ノックをすると、一瞬の間の後「どうぞ」と返事があった。
「失礼します」
遠慮気味に中に入ると、レオシュは驚いたらしく、ペンを持ったまま目を見開いて固まっていた。ぽかんとした表情はいつもより年相応に見える。
(か、可愛いー! なんですか、そのきょとん顔!)
意外な姿を拝めて心の中は狂喜乱舞だが、腐っても侯爵令嬢なので優雅に礼をする。
「お久し振りです。レオシュ様」
「あ、いや、ノック音が小さかったから誰かと思えば。まさかボネシャール嬢とは!」
レオシュが勢いよく立ち上がったものだから、机の上のインク瓶が倒れるところだった。
「お邪魔でしたでしょうか? 受付では問題ないからと、通していただいたのですけど」
「いや、大丈夫だ。かまわない」
「良かったです。この間のお礼をと思いまして」
バスケットの中に入れていた箱をすっと取り出して、近づいてきたレオシュに手渡す。
「そんな気を使わなくともよかったのに。だがありがとう。これはミラーリュの菓子だね」
貴族御用達店だ。さすがに箱で気がついてくれた。
「はい、お好みが分からなくって。甘いものが苦手な場合も考えて、スティックチーズパイにしたのですが」
好みをリサーチしましたなんて言えば、絶対引かれる。ここで好感度を下げるわけにはいかない。
「ケーキも嫌いではないのだけど、クリームやチョコのものは避けるかな」
(ほうほう、メモメモ。それを世間では“苦手”というのですよ)
にこやかに話を聞きながら、レオシュの情報を頭の中で更新する。
「すぐにいただきたいところだが……もうすぐ会議だ」
レオシュが顔を曇らせた。
「……この菓子を皆に配っていいだろうか」
「勿論ですわ。休憩時間のお茶受けにされたらいいと思います」
「ありがとう」
(こんな事もあろうかと多目に準備して正解だったわ)
人数分に足りないより余程いい。
(そして出席者に、ルティエ・ボネシャールからレオシュ・ベネチェクト様への差し入れだと告げてもらえば完璧なんだけど)
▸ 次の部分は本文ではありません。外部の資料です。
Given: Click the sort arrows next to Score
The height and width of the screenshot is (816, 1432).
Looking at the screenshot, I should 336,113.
「そうだわ、レオシュ様。レオシュ様が指導や訓練される日はいつですか? 今度はぜひ鍛錬をしている姿を見たいです」
「ボネシャール嬢が見ても楽しくはないと思うぞ」
「ルティエです。レオシュ様」
にっこりと令嬢スマイル。
笑顔で名前呼びを強要する。でないとルティエも“レオシュ”と呼べない。
「……ルティエ嬢」
「はい」
呼び捨てでも構わないが、現在の関係性では無理だろうから良しとする。
「そうだな。任務や会議がなければ、午前中は大抵訓練場にいる」
「分かりました。それではまた。怪我にお気を付けて」
もう少しレオシュを堪能したかったが、そんな素振りは見せずにルティエは副団長室を出た。
(兄様に頼んでスケジュール表を入手してもらおうっと)
空のバスケットを振りながら、ルティエは騎士団本部をあとにした。
今日の定例会議は、主に備品に関する検討であり、長引かないから休憩を挟む事もなかった。
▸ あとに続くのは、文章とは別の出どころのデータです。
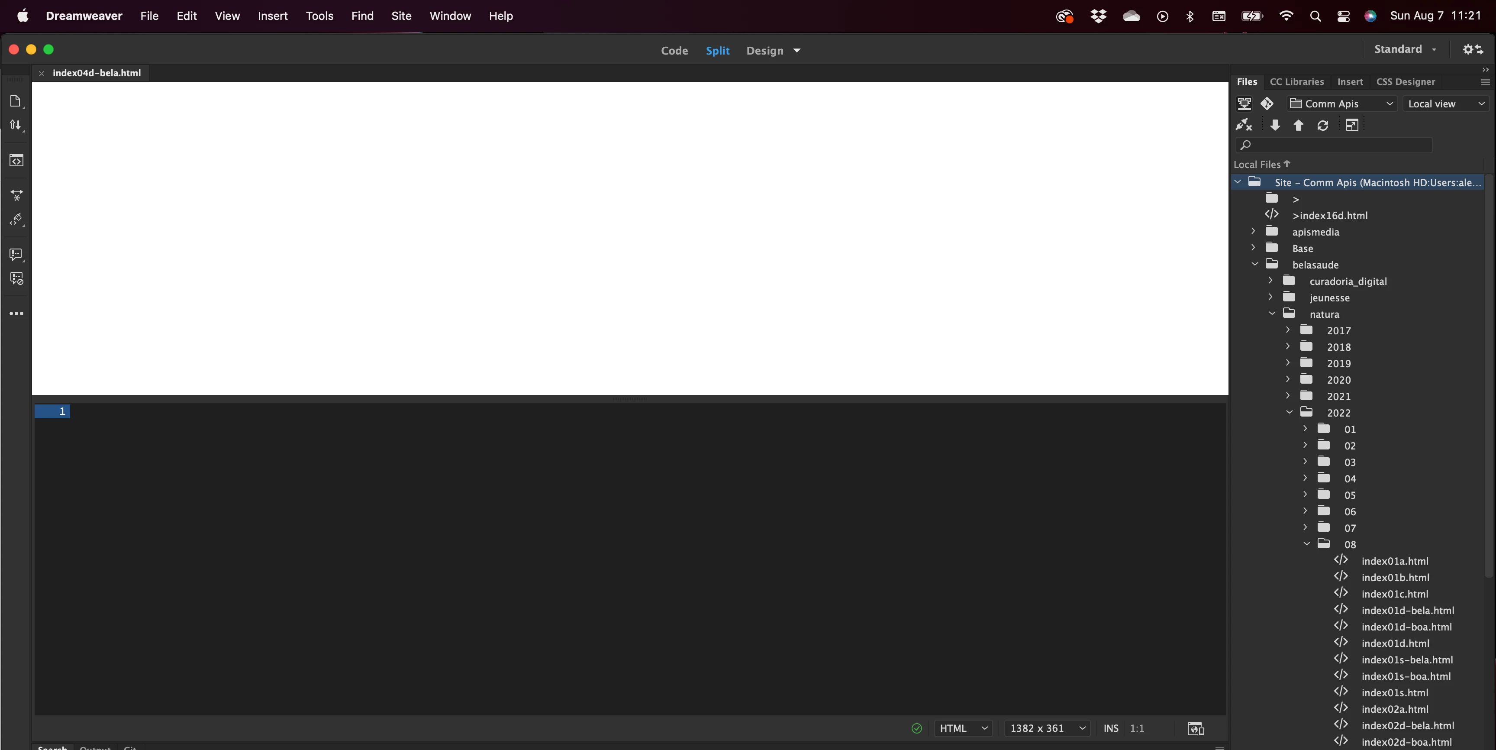Click the Put files up arrow icon
1496x750 pixels.
point(1299,125)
レオシュは菓子を出すタイミングが分からず、結局閉会直後に「差し入れをもらったから食べていかないか」と一同に声を掛けた。
従者たちが茶を入れ、皿にチーズパイを数個ずつ載せていく。
「これミラーリュのスティックチーズパイじゃないか」
コンラートの指摘に「ああ、この間ルティエ・ボネシャール嬢の護衛もどきをした礼にいただいた。皆で食べて欲しいそうだ」と、レオシュは会議場に響く音量で返した。
ルティエの願い空しく、レオシュは未婚の令嬢に妙なうわさが立たないようにと、気を配ってくれるのだった。